### Exploring Northwind database using SQL - Pivot and Unpivot

The Northwind database was originally created by Microsoft. It simulates a wholesale business called "Northwind Traders" that imports and exports foods worldwide.

In this exercise, I explore the Northwind database using Postgre SQL by Pivoting the tables.

In [1]:
#Import libraries
import pandas as pd
from sqlalchemy import create_engine, text

In [2]:
# Create database connection
engine = create_engine('postgresql+psycopg2://tharinduabeysinghe:####@localhost/northwind')

# Run quey and load data to a dataframe
def execute_sql_query(sql):
    # Load data into a pandas DataFrame
    df = pd.DataFrame()
    with engine.connect() as conn:
        df = pd.read_sql_query(text(sql), conn)
    return df

#### Pivot and UnPivot

Pivot and Unpivot are used to transform data (rotate from rows to columns and vice versa) and make more readable and efficient. This is crucial in summarizing, analyzing and reporting data. 

When we apply Pivot, each unique value in a column turned into its own column and data is aggregated based on a specific function such as sum, avg, or count. Unpivot is the reverse of Pivot. It converts columns back into rows. 

Many pivot tasks in SQL can be completed using an aggregate functions with FILTER function.

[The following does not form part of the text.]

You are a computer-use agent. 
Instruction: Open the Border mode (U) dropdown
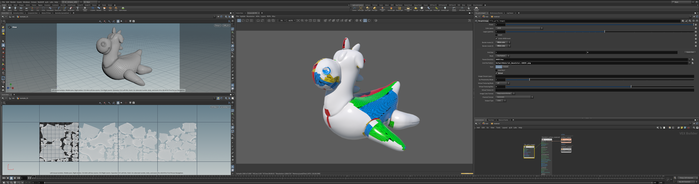point(503,42)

The FILTER() function lets you to compute multiple conditional aggregates in the same query. This is often the simplest and cleanest method to pivot a table. When we have dynamic and unknown categories or when we need to pivot dozens of values aggregate and FILTER() method is not enough. In that case we can use Pivot or Crosstab functions depending on the DBMS system we use. 

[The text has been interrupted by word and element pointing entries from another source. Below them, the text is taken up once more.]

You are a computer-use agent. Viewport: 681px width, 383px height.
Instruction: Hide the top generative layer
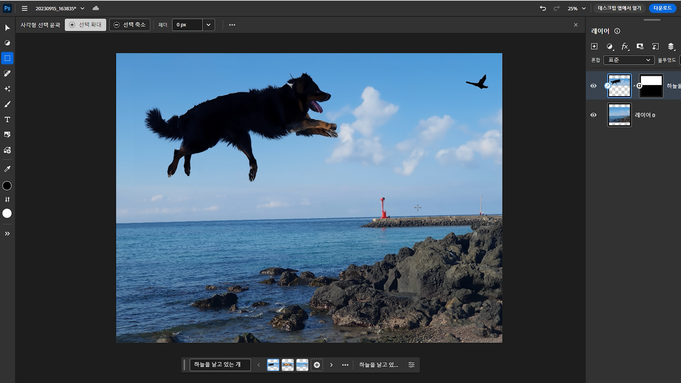pyautogui.click(x=593, y=86)
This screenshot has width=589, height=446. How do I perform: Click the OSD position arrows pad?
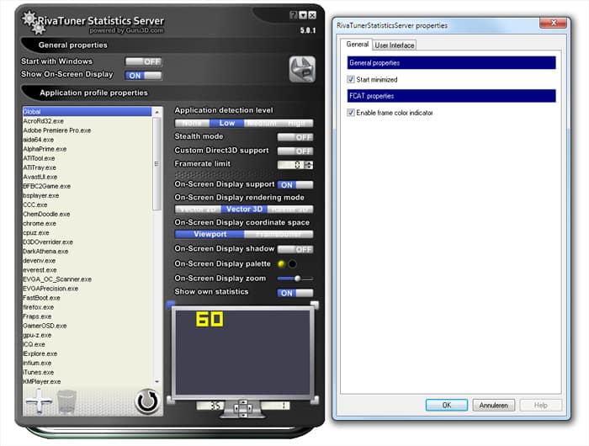[243, 407]
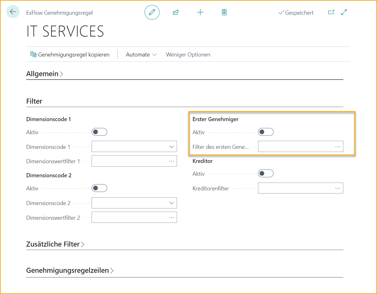Create a new rule with the plus icon
The height and width of the screenshot is (294, 377).
[200, 12]
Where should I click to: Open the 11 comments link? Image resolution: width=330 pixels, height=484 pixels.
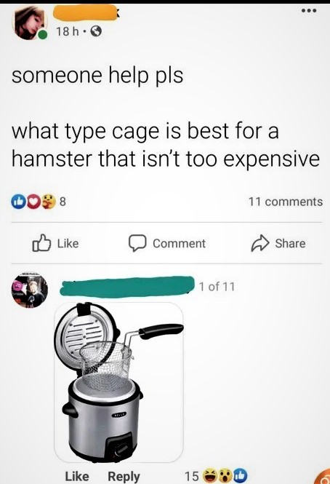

The code below queries the number of orders shipped to each region of the United States per year.


In [3]:
# Define the SQL query to count orders shipped to each US region per year
sql = '''
SELECT 
    EXTRACT(YEAR FROM order_date)::int AS order_year,
    COUNT(order_id) FILTER (WHERE ship_region = 'AK') AS orders_AK,
    COUNT(order_id) FILTER (WHERE ship_region = 'CA') AS orders_CA,
    COUNT(order_id) FILTER (WHERE ship_region = 'ID') AS orders_ID,
    COUNT(order_id) FILTER (WHERE ship_region = 'MT') AS orders_MT,
    COUNT(order_id) FILTER (WHERE ship_region = 'NM') AS orders_NM,
    COUNT(order_id) FILTER (WHERE ship_region = 'OR') AS orders_OR,
    COUNT(order_id) FILTER (WHERE ship_region = 'WA') AS orders_WA,
    COUNT(order_id) FILTER (WHERE ship_region = 'WY') AS orders_WY
FROM public.orders
WHERE ship_country = 'USA'
GROUP BY order_year
'''
        
# Execute query
execute_sql_query(sql)

Unnamed: 0,order_year,orders_ak,orders_ca,orders_id,orders_mt,orders_nm,orders_or,orders_wa,orders_wy
0,1997,4,3,17,2,6,14,12,2
1,1996,2,0,3,0,6,5,2,5
2,1998,4,1,11,1,6,9,5,2


The next query returns the annual sales (dollar amount) of each employee. Thought process behind the query is described below.

First, three tables are joined to get the following details
1. employees - employee names
2. orders - order date
3. order_details - quantity of sales, unit price of each food item, and discounts

employees and orders tables are joined employee_id column. The output is joined with order_details table using order_id column.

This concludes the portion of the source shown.